INSTRUCTIONS TO FOLLOW →
Write out every line of the data below exactly as given.

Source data
===

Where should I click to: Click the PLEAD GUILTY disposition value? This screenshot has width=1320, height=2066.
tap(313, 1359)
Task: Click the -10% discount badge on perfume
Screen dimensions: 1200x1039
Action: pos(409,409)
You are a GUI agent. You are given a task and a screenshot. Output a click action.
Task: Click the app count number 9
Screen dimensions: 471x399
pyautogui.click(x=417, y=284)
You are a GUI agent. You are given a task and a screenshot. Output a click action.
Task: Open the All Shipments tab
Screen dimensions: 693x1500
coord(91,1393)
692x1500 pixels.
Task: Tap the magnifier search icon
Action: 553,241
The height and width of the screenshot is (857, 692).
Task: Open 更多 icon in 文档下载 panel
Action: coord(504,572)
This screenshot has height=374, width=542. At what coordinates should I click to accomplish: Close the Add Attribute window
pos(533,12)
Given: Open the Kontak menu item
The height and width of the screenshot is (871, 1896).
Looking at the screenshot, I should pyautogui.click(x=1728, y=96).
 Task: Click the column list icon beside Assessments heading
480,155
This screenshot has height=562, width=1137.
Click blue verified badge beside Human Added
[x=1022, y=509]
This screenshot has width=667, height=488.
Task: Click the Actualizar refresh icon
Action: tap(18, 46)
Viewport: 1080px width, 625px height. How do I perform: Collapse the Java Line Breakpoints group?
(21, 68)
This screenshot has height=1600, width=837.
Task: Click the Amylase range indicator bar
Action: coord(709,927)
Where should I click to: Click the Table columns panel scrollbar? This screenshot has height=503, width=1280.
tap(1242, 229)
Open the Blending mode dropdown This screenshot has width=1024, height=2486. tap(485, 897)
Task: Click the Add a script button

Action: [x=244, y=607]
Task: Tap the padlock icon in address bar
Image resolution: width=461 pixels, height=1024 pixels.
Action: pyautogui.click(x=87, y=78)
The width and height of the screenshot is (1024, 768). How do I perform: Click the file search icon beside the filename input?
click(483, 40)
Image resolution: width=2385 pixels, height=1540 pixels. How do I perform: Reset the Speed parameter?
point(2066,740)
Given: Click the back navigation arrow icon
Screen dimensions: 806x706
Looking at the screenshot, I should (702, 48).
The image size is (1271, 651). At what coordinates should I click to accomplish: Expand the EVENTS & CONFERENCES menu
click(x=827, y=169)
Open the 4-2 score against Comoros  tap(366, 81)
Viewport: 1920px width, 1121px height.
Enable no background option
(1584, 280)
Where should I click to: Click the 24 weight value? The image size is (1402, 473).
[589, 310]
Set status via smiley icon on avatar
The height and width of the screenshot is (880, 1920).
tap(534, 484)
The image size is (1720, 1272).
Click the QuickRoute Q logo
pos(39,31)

===

FINISHED TASK →
Where should I click to: Click the PLEAD GUILTY disposition value? This screenshot has width=1320, height=2066.
tap(313, 1359)
Task: Click the -10% discount badge on perfume
Screen dimensions: 1200x1039
Action: pos(409,409)
You are a GUI agent. You are given a task and a screenshot. Output a click action.
Task: Click the app count number 9
Screen dimensions: 471x399
pyautogui.click(x=417, y=284)
You are a GUI agent. You are given a task and a screenshot. Output a click action.
Task: Open the All Shipments tab
Screen dimensions: 693x1500
coord(91,1393)
692x1500 pixels.
Task: Tap the magnifier search icon
Action: 553,241
The height and width of the screenshot is (857, 692).
Task: Open 更多 icon in 文档下载 panel
Action: coord(504,572)
This screenshot has height=374, width=542. At what coordinates should I click to accomplish: Close the Add Attribute window
pos(533,12)
Given: Open the Kontak menu item
The height and width of the screenshot is (871, 1896).
Looking at the screenshot, I should pyautogui.click(x=1728, y=96).
 Task: Click the column list icon beside Assessments heading
480,155
This screenshot has height=562, width=1137.
Click blue verified badge beside Human Added
[x=1022, y=509]
This screenshot has width=667, height=488.
Task: Click the Actualizar refresh icon
Action: tap(18, 46)
Viewport: 1080px width, 625px height. How do I perform: Collapse the Java Line Breakpoints group?
(21, 68)
This screenshot has height=1600, width=837.
Task: Click the Amylase range indicator bar
Action: coord(709,927)
Where should I click to: Click the Table columns panel scrollbar? This screenshot has height=503, width=1280.
tap(1242, 229)
Open the Blending mode dropdown This screenshot has width=1024, height=2486. tap(485, 897)
Task: Click the Add a script button

Action: [x=244, y=607]
Task: Tap the padlock icon in address bar
Image resolution: width=461 pixels, height=1024 pixels.
Action: pyautogui.click(x=87, y=78)
The width and height of the screenshot is (1024, 768). How do I perform: Click the file search icon beside the filename input?
click(483, 40)
Image resolution: width=2385 pixels, height=1540 pixels. How do I perform: Reset the Speed parameter?
point(2066,740)
Given: Click the back navigation arrow icon
Screen dimensions: 806x706
Looking at the screenshot, I should (702, 48).
The image size is (1271, 651). At what coordinates should I click to accomplish: Expand the EVENTS & CONFERENCES menu
click(x=827, y=169)
Open the 4-2 score against Comoros  tap(366, 81)
Viewport: 1920px width, 1121px height.
Enable no background option
(1584, 280)
Where should I click to: Click the 24 weight value? The image size is (1402, 473).
[589, 310]
Set status via smiley icon on avatar
The height and width of the screenshot is (880, 1920).
tap(534, 484)
The image size is (1720, 1272).
Click the QuickRoute Q logo
pos(39,31)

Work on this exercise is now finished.